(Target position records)
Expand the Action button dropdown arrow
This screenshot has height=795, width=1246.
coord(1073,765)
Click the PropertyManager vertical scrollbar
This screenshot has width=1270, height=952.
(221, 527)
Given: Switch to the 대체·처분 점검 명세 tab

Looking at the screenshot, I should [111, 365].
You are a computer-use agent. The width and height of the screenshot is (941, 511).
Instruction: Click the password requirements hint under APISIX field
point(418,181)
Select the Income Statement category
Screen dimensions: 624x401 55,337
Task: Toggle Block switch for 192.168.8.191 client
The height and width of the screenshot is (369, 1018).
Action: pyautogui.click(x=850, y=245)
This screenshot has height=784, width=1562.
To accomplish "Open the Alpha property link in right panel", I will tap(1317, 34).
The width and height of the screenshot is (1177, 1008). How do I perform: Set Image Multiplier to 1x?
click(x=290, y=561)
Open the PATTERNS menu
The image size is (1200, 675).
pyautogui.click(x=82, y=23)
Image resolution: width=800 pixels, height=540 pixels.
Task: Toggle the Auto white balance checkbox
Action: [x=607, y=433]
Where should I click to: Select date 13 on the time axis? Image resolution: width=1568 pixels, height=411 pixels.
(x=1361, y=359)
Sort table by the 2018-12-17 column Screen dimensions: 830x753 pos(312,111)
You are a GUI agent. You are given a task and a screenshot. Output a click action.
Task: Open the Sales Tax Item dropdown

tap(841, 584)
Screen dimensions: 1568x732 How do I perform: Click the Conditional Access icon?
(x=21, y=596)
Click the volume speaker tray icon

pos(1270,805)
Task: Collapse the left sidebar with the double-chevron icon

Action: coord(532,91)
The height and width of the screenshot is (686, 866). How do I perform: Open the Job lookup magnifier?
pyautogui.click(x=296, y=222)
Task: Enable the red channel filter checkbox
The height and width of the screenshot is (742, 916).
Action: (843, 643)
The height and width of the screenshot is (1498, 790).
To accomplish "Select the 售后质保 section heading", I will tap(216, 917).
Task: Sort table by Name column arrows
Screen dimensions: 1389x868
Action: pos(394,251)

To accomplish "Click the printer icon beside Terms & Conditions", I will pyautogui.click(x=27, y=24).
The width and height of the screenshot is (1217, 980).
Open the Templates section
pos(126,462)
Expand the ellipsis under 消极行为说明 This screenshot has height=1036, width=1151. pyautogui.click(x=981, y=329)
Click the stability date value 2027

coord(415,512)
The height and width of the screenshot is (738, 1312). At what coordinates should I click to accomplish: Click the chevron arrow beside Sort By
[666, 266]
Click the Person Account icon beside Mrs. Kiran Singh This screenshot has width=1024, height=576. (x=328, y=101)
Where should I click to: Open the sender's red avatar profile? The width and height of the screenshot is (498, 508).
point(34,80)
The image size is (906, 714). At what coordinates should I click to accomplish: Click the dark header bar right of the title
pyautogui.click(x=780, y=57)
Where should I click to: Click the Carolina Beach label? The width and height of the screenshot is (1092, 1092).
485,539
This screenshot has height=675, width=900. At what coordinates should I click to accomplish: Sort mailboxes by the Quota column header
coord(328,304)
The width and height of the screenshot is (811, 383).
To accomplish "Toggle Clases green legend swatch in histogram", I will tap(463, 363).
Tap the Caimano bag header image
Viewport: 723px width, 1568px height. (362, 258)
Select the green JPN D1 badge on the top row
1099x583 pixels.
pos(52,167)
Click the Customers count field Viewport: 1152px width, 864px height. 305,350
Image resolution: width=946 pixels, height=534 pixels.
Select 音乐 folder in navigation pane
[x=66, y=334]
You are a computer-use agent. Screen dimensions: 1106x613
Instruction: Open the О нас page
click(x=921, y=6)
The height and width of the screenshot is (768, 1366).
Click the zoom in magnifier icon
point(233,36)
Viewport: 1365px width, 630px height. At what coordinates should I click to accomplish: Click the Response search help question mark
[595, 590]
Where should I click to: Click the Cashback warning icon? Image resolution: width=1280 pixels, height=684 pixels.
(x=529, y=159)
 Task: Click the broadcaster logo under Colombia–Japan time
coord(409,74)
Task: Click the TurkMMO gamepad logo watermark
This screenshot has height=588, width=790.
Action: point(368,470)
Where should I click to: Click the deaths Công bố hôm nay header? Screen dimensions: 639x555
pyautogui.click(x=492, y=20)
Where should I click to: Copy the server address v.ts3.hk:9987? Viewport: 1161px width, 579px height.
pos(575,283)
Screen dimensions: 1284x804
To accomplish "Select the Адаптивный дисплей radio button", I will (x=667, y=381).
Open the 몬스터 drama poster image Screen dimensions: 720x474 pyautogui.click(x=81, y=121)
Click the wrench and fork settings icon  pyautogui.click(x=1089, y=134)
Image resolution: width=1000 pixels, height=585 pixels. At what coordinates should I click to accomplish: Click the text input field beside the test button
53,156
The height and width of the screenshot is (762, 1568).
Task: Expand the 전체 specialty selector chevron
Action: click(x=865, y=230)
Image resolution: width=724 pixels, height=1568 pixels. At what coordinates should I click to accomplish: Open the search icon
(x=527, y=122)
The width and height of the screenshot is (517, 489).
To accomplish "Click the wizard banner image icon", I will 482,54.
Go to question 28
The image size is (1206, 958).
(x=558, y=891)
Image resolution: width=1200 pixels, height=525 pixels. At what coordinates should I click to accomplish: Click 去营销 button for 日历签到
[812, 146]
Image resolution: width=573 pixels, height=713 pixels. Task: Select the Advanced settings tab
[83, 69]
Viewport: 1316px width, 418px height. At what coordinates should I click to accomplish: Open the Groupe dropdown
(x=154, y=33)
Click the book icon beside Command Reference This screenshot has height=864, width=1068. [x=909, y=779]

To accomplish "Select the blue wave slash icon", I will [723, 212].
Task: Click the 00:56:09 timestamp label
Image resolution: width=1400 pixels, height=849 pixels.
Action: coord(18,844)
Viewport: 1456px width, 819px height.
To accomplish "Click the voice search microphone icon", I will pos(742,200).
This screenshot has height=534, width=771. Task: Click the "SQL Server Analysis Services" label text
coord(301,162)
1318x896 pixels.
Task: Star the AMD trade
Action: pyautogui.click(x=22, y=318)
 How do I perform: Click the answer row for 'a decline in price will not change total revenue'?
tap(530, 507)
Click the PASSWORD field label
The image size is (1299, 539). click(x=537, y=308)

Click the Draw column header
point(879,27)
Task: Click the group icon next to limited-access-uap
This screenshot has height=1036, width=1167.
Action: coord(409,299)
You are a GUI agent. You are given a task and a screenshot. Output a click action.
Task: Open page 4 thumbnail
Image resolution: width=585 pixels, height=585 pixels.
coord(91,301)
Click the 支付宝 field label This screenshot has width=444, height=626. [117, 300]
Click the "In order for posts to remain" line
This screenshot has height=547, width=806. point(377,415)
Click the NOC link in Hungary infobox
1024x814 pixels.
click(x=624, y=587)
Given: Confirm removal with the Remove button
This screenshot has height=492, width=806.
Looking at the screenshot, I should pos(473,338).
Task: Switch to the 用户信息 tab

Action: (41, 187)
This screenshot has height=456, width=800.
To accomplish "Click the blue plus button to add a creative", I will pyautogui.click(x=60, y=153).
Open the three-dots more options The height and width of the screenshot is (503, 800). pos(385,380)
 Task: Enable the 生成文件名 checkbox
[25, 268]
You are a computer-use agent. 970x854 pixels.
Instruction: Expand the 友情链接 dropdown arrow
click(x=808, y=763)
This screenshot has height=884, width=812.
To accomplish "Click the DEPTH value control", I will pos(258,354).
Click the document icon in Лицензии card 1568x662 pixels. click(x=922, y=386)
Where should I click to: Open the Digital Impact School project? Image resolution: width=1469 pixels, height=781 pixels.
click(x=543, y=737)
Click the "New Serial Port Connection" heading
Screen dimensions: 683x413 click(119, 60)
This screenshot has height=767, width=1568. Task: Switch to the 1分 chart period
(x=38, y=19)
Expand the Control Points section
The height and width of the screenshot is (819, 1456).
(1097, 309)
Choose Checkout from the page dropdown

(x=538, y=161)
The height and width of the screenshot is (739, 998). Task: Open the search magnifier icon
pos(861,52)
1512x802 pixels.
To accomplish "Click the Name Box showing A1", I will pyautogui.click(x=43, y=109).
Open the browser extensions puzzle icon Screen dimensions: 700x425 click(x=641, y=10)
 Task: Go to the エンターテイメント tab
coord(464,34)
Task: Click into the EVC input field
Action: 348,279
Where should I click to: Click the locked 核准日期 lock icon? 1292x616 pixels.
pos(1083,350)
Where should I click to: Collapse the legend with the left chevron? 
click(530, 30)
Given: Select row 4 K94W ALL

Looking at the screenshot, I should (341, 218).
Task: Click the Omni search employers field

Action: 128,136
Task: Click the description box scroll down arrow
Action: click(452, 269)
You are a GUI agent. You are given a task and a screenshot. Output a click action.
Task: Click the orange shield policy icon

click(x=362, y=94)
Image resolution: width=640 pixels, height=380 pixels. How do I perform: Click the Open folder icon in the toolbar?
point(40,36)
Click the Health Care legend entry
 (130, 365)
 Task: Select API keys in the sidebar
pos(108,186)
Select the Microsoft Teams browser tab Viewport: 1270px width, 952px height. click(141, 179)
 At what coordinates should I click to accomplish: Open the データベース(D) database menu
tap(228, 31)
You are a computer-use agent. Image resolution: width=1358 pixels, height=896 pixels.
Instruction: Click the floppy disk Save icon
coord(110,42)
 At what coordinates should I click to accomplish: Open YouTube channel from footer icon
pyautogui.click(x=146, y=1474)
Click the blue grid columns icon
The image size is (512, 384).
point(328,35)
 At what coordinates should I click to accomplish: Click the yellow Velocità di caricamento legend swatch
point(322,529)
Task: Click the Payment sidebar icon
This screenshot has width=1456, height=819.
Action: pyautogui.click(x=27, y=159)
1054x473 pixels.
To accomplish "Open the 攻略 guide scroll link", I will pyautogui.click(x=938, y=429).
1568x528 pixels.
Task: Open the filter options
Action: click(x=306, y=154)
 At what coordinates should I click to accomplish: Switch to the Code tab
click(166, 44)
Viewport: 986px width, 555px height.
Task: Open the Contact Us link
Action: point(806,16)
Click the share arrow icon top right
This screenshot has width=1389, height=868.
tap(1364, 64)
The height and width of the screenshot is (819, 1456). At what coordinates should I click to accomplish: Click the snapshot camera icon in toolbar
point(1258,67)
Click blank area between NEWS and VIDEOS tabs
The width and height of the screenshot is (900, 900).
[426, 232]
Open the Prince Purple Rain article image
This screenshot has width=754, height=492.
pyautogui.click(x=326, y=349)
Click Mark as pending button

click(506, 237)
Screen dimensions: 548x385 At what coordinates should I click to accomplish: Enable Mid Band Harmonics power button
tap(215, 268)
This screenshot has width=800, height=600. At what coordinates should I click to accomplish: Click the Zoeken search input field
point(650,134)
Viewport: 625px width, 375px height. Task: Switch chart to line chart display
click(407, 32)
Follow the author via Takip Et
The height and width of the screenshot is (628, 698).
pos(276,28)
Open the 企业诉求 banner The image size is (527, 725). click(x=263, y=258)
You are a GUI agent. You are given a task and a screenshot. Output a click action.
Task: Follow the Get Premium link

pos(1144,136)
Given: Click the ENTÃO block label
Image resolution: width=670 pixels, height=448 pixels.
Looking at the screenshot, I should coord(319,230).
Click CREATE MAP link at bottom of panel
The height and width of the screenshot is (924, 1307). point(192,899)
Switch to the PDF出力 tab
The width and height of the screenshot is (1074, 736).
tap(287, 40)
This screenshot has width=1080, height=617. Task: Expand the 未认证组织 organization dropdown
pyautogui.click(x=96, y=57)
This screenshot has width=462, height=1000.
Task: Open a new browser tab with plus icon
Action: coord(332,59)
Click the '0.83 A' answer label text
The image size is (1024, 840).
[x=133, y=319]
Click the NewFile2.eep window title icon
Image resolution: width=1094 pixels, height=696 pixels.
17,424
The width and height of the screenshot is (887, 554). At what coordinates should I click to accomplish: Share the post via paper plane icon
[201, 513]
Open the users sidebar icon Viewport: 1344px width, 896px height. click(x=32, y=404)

WRITTEN PROBLEM -> Could you rewrite the lines of the records above, from the line containing "This screenshot has height=884, width=812." through the line containing "Action: 348,279", as a Markdown table with the columns Row and Line, skipping any blank lines?

COMPLETED EXERCISE ->
| Row | Line |
|---|---|
| 1 | This screenshot has height=884, width=812. |
| 2 | To accomplish "Click the DEPTH value control", I will pos(258,354). |
| 3 | Click the document icon in Лицензии card 1568x662 pixels. click(x=922, y=386) |
| 4 | Where should I click to: Open the Digital Impact School project? Image resolution: width=1469 pixels, height=781 pixels. |
| 5 | click(x=543, y=737) |
| 6 | Click the "New Serial Port Connection" heading |
| 7 | Screen dimensions: 683x413 click(119, 60) |
| 8 | This screenshot has height=767, width=1568. Task: Switch to the 1分 chart period |
| 9 | (x=38, y=19) |
| 10 | Expand the Control Points section |
| 11 | The height and width of the screenshot is (819, 1456). |
| 12 | (1097, 309) |
| 13 | Choose Checkout from the page dropdown |
| 14 | (x=538, y=161) |
| 15 | The height and width of the screenshot is (739, 998). Task: Open the search magnifier icon |
| 16 | pos(861,52) |
| 17 | 1512x802 pixels. |
| 18 | To accomplish "Click the Name Box showing A1", I will pyautogui.click(x=43, y=109). |
| 19 | Open the browser extensions puzzle icon Screen dimensions: 700x425 click(x=641, y=10) |
| 20 |  Task: Go to the エンターテイメント tab |
| 21 | coord(464,34) |
| 22 | Task: Click into the EVC input field |
| 23 | Action: 348,279 |